Il team di ricerca ha testato il grafene indotto dal laser con l ‘Escherichia coli e ha raggiunto un’elevata efficienza antibatterica di circa l’82%. In confronto, l’efficienza antibatterica della fibra di carbonio attivata e dei tessuti soffiati a fusione, entrambi materiali comunemente usati nelle maschere, era rispettivamente solo del 2% e del 9%. I risultati dell’esperimento hanno anche mostrato che oltre il 90% degli E. coli depositati su di essi sono rimasti in vita anche dopo 8 ore, mentre la maggior parte degli E. coli depositati sulla superficie del grafene erano morti dopo 8 ore. Inoltre, il grafene indotto dal laser ha mostrato una capacità antibatterica superiore per i batteri aerosolizzati.

Il team ha anche condotto alcuni esperimenti per verificare se l’effetto fototermico del grafene (che produce calore dopo aver assorbito la luce) può aumentare l’effetto antibatterico. I risultati hanno mostrato che l’efficienza antibatterica del materiale potrebbe essere migliorata al 99,998% entro 10 minuti dall’esposizione alla luce del sole, mentre la fibra di carbonio attivata e i tessuti soffiati a fusione hanno mostrato solo un’efficienza del 67% e dell’85% rispettivamente.

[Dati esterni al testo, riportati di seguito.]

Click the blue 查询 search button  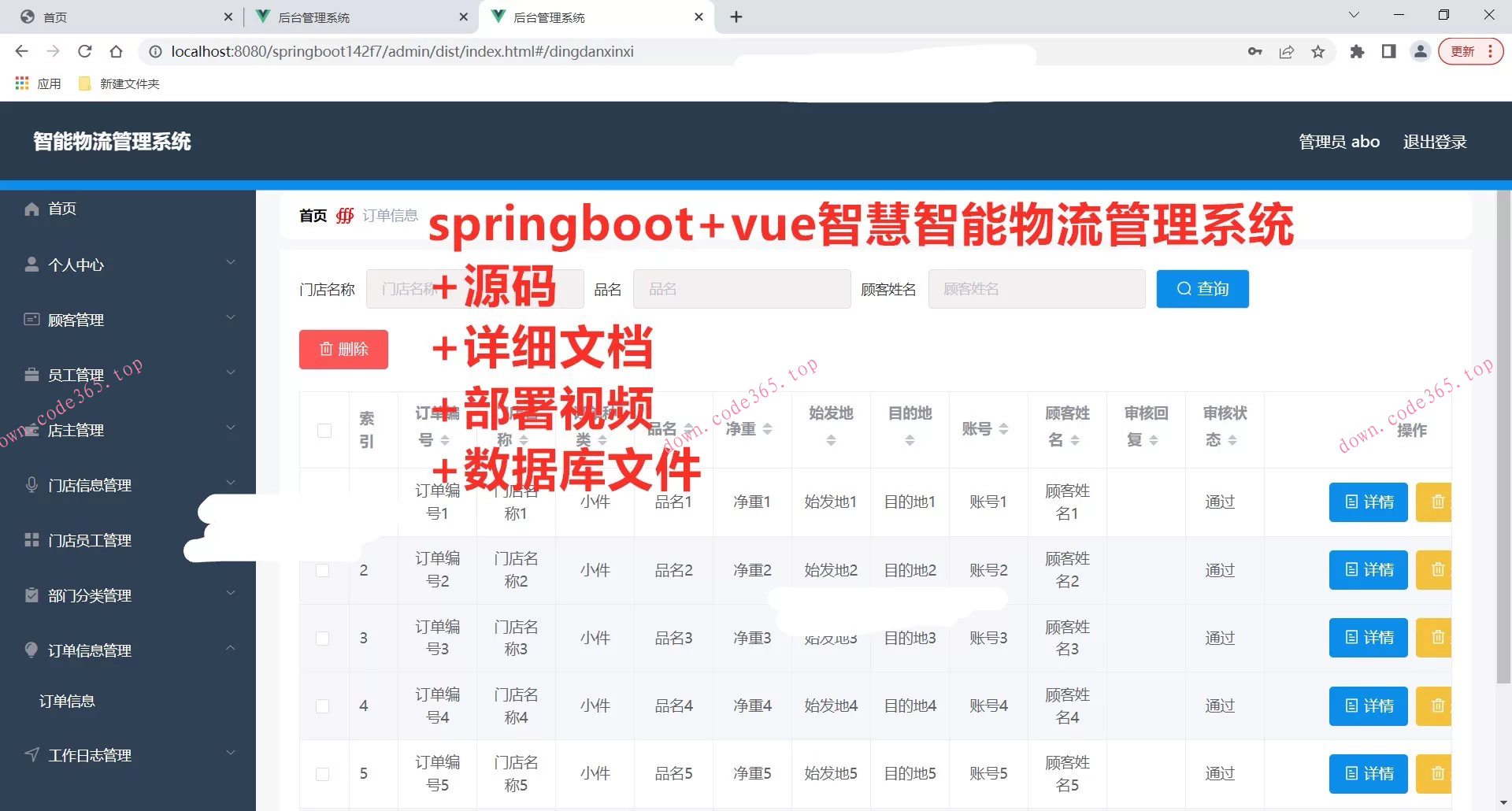click(x=1202, y=289)
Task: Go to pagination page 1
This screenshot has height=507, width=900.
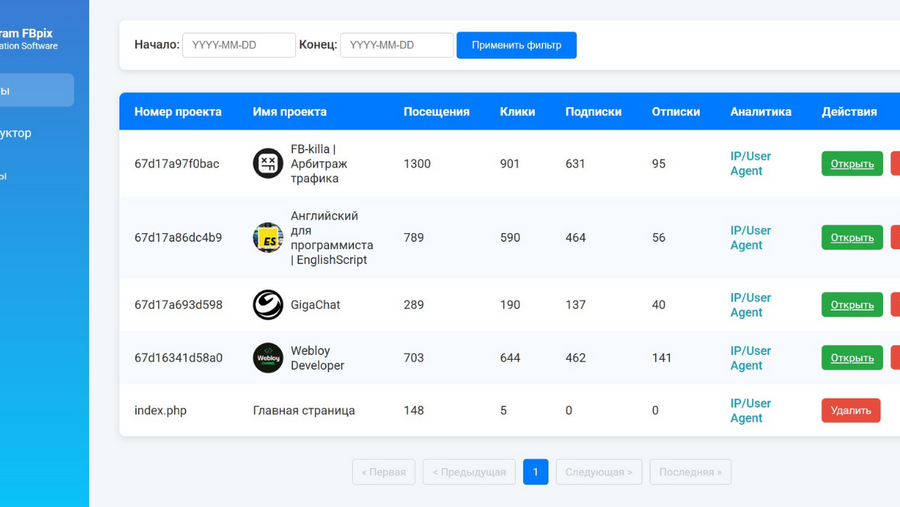Action: point(536,472)
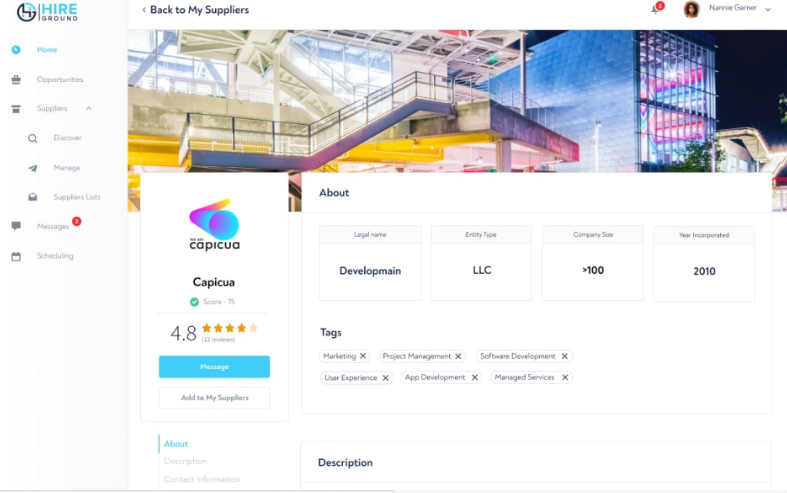Viewport: 787px width, 493px height.
Task: Open the Suppliers Lists envelope icon
Action: pos(33,197)
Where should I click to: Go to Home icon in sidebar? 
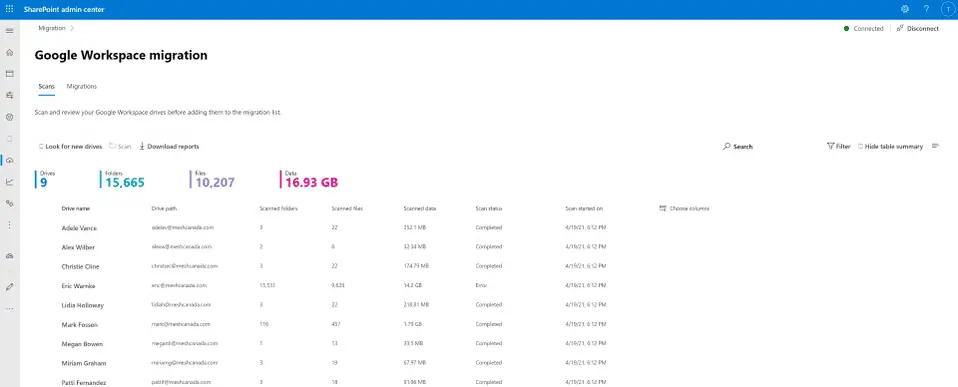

Il Dr. Ye ha descritto la produzione di grafene indotto dal laser come una “tecnica verde”. Tutti i materiali contenenti carbonio, come la cellulosa o la carta, possono essere convertiti in grafene utilizzando questa tecnica. E la conversione può essere effettuata in condizioni ambientali senza utilizzare sostanze chimiche diverse dalle materie prime, né causare inquinamento. E il consumo di energia è basso.

“Le maschere di grafene indotte dal laser sono riutilizzabili. Se i biomateriali vengono utilizzati per la produzione di grafene, può aiutare a risolvere il problema dell’approvvigionamento di materie prime per le maschere. E può ridurre l’impatto ambientale causato dalle maschere usa e getta non biodegradabili”, ha aggiunto.

Infine, per facilitare agli utenti il ​​controllo sull’efficacia delle mascherine di grafene dopo essere state utilizzate per un certo periodo di tempo, il team ha fabbricato un generatore igrometrico alimentato dall’elettricità generata dall’umidità del respiro umano. Misurando la variazione della tensione indotta dall’umidità quando l’utente respira, si ricava un indicatore delle condizioni della maschera. I risultati dell’esperimento hanno mostrato che più batteri e particelle atmosferiche si accumulano sulla superficie della maschera, minore è il voltaggio: “Lo standard di frequenza con cui una maschera dovrebbe essere cambiata è meglio che sia deciso dai professionisti. Tuttavia, questo metodo che abbiamo usato può servire come riferimento“, ha concluso il dottor Ye.